[Stored data]
═══

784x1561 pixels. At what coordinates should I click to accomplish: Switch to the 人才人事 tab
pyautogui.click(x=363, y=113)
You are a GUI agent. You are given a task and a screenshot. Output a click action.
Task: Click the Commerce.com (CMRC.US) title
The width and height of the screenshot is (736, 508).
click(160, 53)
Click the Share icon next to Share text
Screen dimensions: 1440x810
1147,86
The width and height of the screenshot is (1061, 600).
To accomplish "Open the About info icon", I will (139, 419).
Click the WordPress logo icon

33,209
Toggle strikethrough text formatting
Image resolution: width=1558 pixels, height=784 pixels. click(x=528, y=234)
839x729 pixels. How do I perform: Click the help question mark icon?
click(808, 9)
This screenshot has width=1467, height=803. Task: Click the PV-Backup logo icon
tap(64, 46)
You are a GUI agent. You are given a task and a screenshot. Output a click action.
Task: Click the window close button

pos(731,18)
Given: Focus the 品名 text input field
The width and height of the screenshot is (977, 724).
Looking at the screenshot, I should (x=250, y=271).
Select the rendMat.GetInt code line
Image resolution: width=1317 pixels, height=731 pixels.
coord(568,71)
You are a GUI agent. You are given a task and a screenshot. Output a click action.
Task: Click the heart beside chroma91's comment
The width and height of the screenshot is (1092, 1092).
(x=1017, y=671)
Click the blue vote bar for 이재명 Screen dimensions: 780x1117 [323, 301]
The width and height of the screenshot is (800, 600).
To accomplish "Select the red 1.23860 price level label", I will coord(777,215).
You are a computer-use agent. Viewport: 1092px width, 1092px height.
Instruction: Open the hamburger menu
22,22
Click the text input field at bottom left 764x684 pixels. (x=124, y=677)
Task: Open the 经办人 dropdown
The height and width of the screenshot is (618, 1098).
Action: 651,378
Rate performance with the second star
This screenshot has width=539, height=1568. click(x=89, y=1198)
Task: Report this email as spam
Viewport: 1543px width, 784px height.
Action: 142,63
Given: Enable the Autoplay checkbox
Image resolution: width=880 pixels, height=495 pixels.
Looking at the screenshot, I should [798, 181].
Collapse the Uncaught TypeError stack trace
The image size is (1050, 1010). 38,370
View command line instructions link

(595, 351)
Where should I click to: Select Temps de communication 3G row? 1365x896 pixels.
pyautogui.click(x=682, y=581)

═══

Your assignment: Wherever a line above contains "input", copy that line.

Answer for this exercise:
Given: Focus the 品名 text input field
Click the text input field at bottom left 764x684 pixels. (x=124, y=677)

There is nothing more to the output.